In November, four shipping containers of relief supplies and Christian ministry items from Clovis made it to a port in Liberia but no further after officials unexpectedly imposed additional taxes of more than $5,000 to get the items through customs.
And to top it off, in the next couple days, the containers will begin incurring $400 daily fees for not being moved from the port, according to Jerry Fisher, a volunteer with The Holy Cross Movie Ministries of Clovis.
“We don’t have the money to get it out,” she said. “It was supposed to be duty free shipment but they’ve added a bunch of taxes... At this point the containers are still in the port. We have not been able to get them out.”
The relief supplies — more than 1,600 bags of clothing, 4,000 pairs of shoes, 6,000 stuffed animals and toys and thousands of used Bibles — were donated in Clovis, Portales, Las Cruces and Lubbock, Fisher said.
The organization raised $100,000 to purchase relief supplies and pay for shipping, all of which was spent getting the items to the country, Fisher said.
Since the supply delivery was stalled, Fisher said she has been going to area churches and other entities in an effort to raise money and get the word out in the hopes of raising the cash needed to move the containers out of port.
Fisher said William “Dub” Hays, founder of the organization, left Clovis to travel to Monrovia, Liberia, Oct. 12 so he could be there to distribute the items when they arrived.
With this being the third mission trip Hays has done to the poverty stricken country since 2005, Fisher said it has always been challenging to get items there, but this experience has been the worst.
“You have to grease palms (to get things done). It’s a very, very poor nation and that’s the way they (government workers) get the money,” Fisher said. “It has just been unreal trying to get this accomplished.”
Liberian immigrant Phebe Fortt, of Modesto, Calif., runs a relief organization trying to help the people of her native country.
What the Clovis organization is experiencing is typical, Fortt said, describing government corruption and exploitation of relief agencies as common.
Fortt said in 2006, she herself had issues with the government trying to get a container of relief supplies through.
“I am a Liberian, born and raised there... and I had to fight for my rights when I got there to clear my (shipping) container. It’s common,” she said.

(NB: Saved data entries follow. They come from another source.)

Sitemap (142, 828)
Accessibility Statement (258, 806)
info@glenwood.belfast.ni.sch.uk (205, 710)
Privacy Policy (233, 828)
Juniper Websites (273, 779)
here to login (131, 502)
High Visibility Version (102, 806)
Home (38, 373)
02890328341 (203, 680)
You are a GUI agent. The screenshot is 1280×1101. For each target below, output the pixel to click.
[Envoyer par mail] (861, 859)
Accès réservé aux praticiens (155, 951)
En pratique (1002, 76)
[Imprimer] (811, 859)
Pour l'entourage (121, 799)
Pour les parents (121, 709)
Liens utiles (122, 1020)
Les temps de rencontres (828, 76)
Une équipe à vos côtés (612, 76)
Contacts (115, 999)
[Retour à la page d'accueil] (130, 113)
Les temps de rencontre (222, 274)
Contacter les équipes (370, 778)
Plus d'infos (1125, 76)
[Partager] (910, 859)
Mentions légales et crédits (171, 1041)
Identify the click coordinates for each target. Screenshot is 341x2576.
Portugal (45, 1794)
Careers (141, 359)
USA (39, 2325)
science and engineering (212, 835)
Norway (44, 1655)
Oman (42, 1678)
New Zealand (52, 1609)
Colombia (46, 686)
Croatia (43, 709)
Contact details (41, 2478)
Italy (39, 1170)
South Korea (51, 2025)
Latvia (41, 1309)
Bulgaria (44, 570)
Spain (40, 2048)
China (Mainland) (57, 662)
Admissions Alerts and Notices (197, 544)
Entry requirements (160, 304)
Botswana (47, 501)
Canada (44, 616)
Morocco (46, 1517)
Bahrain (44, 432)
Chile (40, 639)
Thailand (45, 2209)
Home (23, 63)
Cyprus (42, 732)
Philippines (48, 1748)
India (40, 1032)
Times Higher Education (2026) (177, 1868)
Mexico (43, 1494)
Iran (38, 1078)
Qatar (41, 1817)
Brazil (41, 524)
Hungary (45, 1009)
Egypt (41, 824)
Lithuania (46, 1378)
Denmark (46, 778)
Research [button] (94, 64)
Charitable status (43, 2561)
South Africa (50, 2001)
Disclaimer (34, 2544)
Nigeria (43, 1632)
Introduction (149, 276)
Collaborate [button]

“It’s government resistance (to outside help). When we were there it seems like they kind of mold you to be corrupt just going through the process. When the government itself has issues, what do you do?”
Fortt said it often takes bribery or networking to get things through to the people who need them so desperately.
“I felt like if you don’t get in bed with them (financially and politically), then you are just left out in the cold,” She said.
“It is common, but it is very sad that it continues to happen. We are trying. These (government) people do not embrace us and I just don’t understand why because they need us. Maybe in time it will change.”
After her uncle was assassinated and her sister killed in front of her children, Fortt said she left Liberia in 1981, headed to America with her parent’s blessing.
Her parents were later killed in the early 1990s.
Fortt said she has devoted her life in America to helping her people in Liberia and even now continues striving to encourage the Liberian government to accept and encourage the help of outsiders.
A non-denominational mission, Fisher said Hays shows the movie “The Passion of the Christ” to Liberians and distributes clothing, school supplies, Bibles and other items to those in need.
Fisher said she and another volunteer from Clovis will be joining Hays in Liberia Dec. 21 to assist with the mission.